From: Russ Allbery (rra@stanford.edu)
Date: Mon Mar 06 2000 - 22:24:02 CST
Charles Lindsey <chl@clw.cs.man.ac.uk> writes:
> If dbz is basically a device for mapping Message-IDs into an offset
> within the history file,
It's not. The whole concept of an offset into a text file is going away.
A lot of it is gone already, even in the current development sources, and
the rest of it will go away for at least one history backend if I ever
manage to find the time to get to the history rewrite.
Offsets into a text file are too inefficient, too slow, and cause problems
for in-place updates (which we want to be able to do for all sorts of
reasons, not the least being mvgroup). We're running into the 2GB limit
on text files already; the right way to fix that is to first go to a
binary file (which will shrink the size of the file by a factor of three,
at least, without any real loss given that the history file is, in
practice, binary already) and then add support for multiple buckets of
data so that we only have to worry about the size of the index.
So in the long run, in-place updates should be possible with at least some
of the history backends, but duplicates likely won't.
> OK, I think you need to explain to me exactly what this API token is. Do
> I gather than the history file essentially maps (a hash of) the
> Message-ID to an API token (plus an expiry date or whatever).
Right.
> So presumably this API token is mapped to actual storage in some way,
> whether via article numbers or not. I think I need to understand that
> bit of the process.
It's a black box.
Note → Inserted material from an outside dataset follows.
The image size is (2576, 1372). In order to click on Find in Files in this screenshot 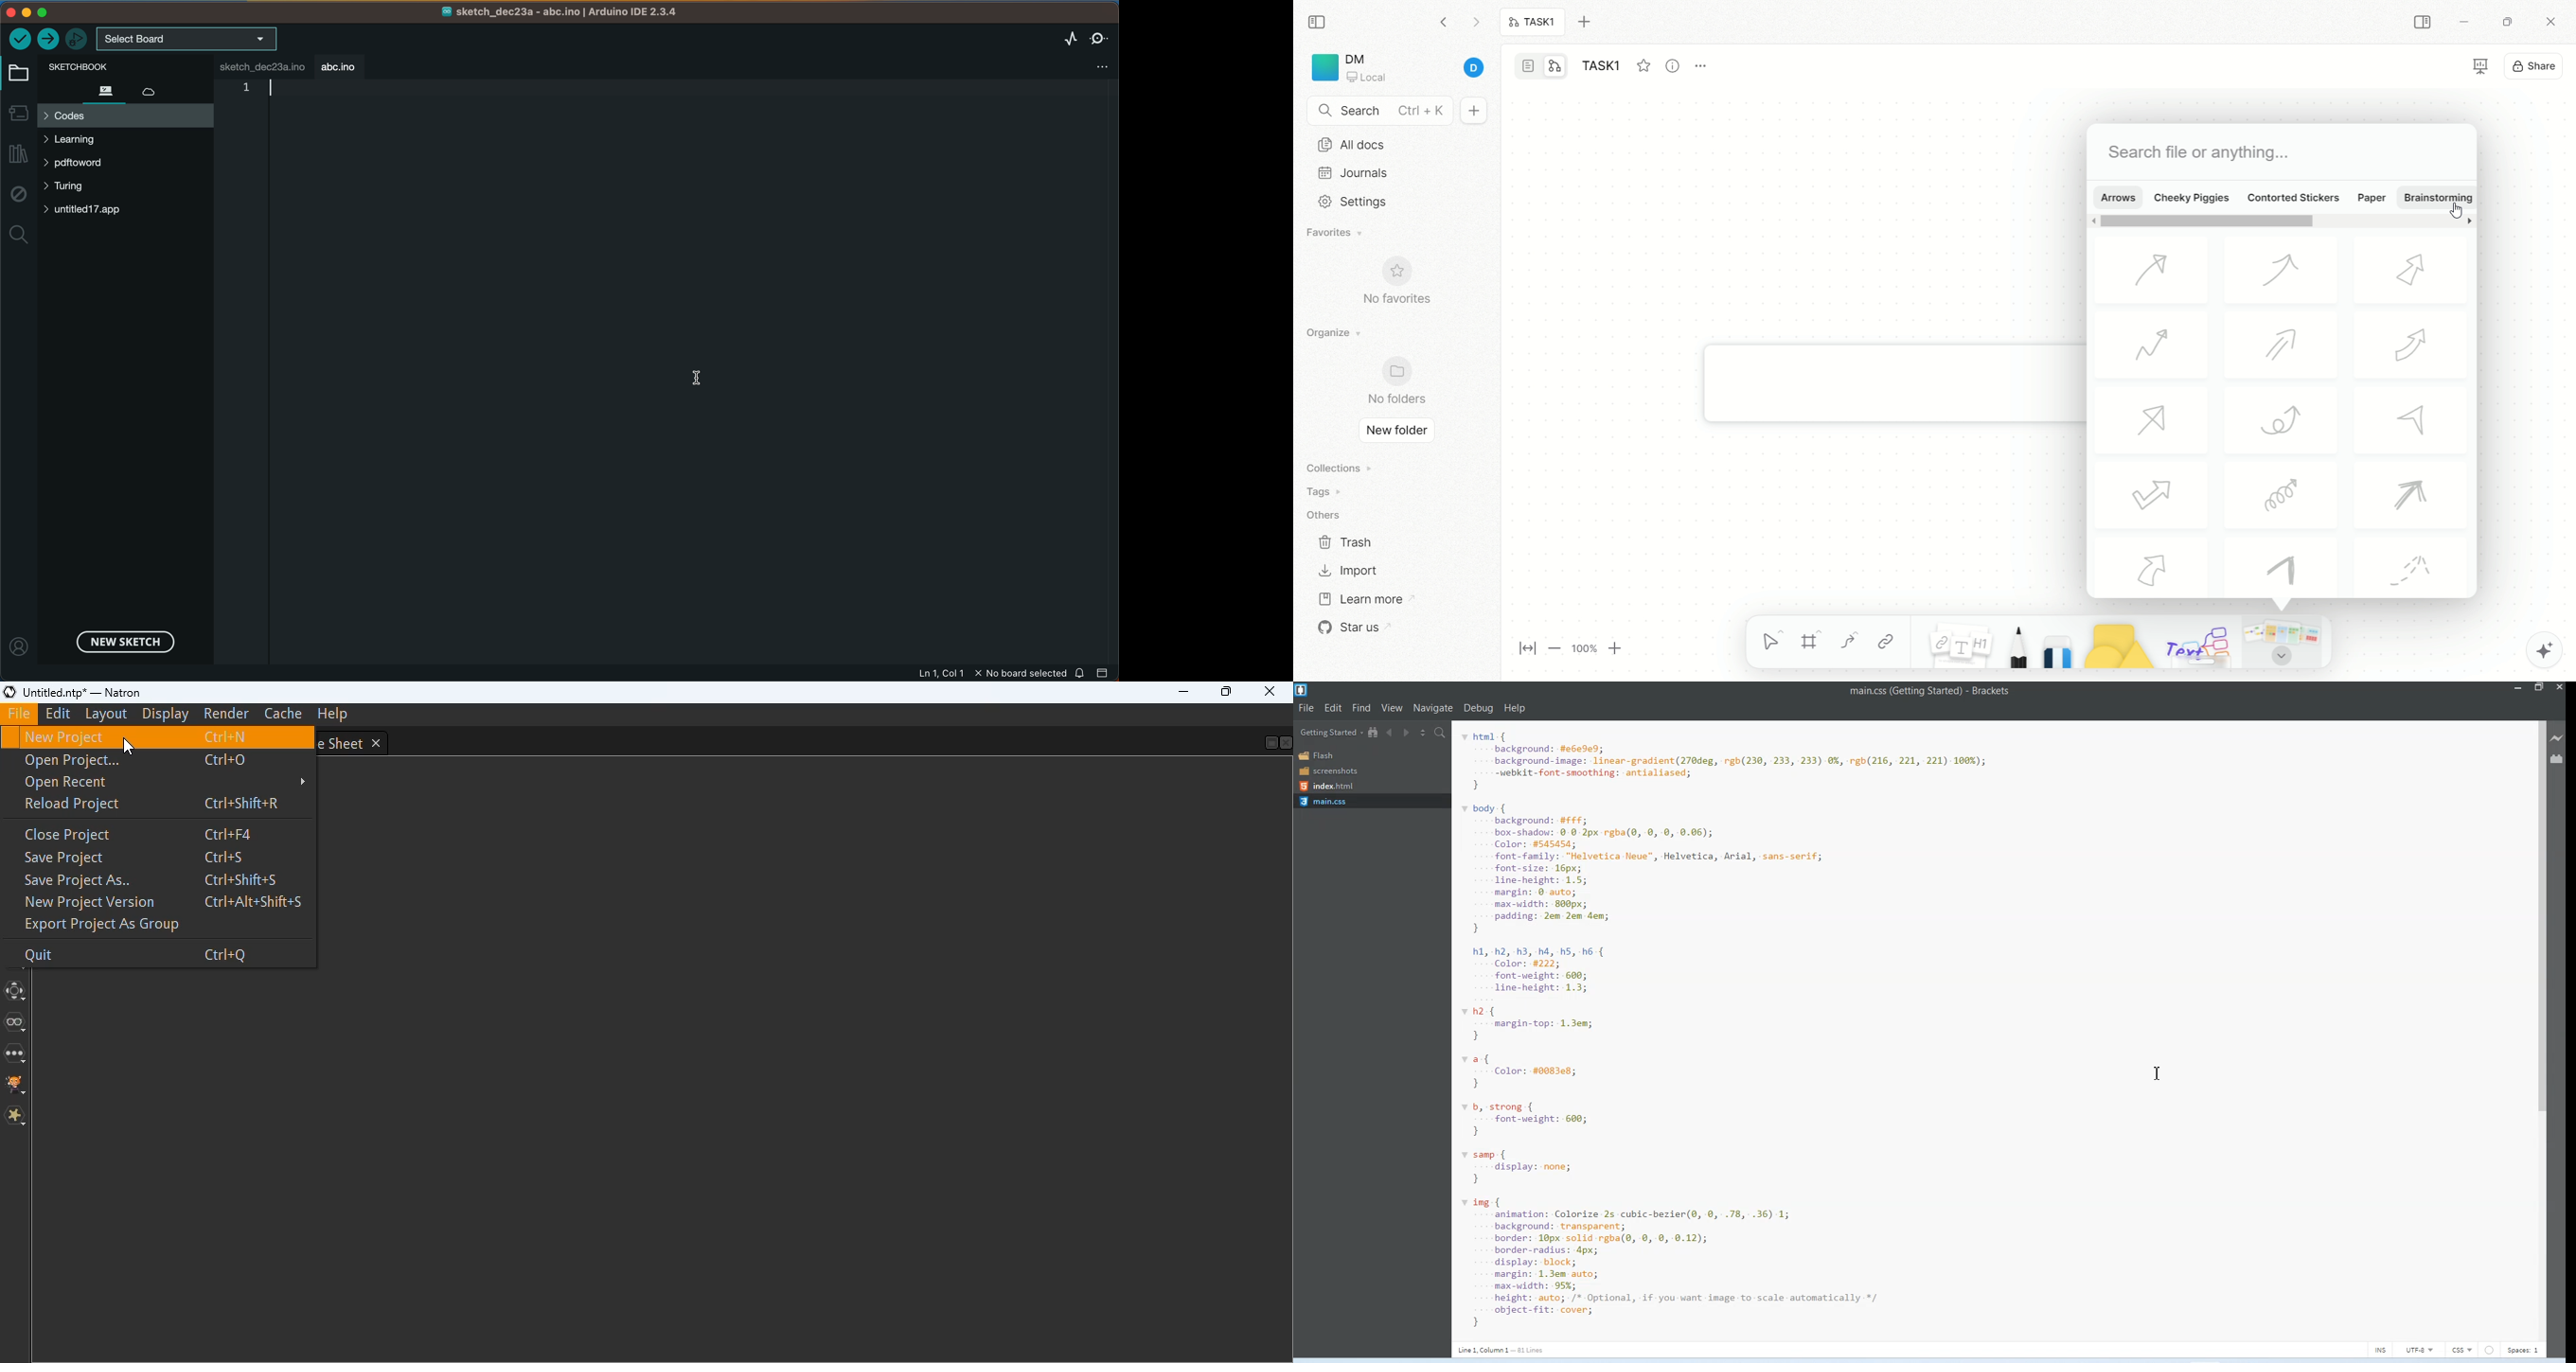, I will do `click(1441, 732)`.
The storage API token is passed to one of the backend
storage APIs, and the storage API gives you the corresponding article.
The first few bits tell you what backend to use; beyond that, how the
storage API maps a token to an article is none of INN's business. It can
be black magic.
For traditional spool, it's a representation of the newsgroup and the
article number within that newsgroup, of course. But for CNFS, it's a
cycbuff and an offset in that cycbuff; for timehash it's the hashed
article path, for timecaf it's the time bucket and the article number
within the bucket, etc.
Mapping article numbers to storage API tokens is done via overview.
Mapping message IDs to storage API tokens is done via history.
-- Russ Allbery (rra@stanford.edu) <http://www.eyrie.org/~eagle/>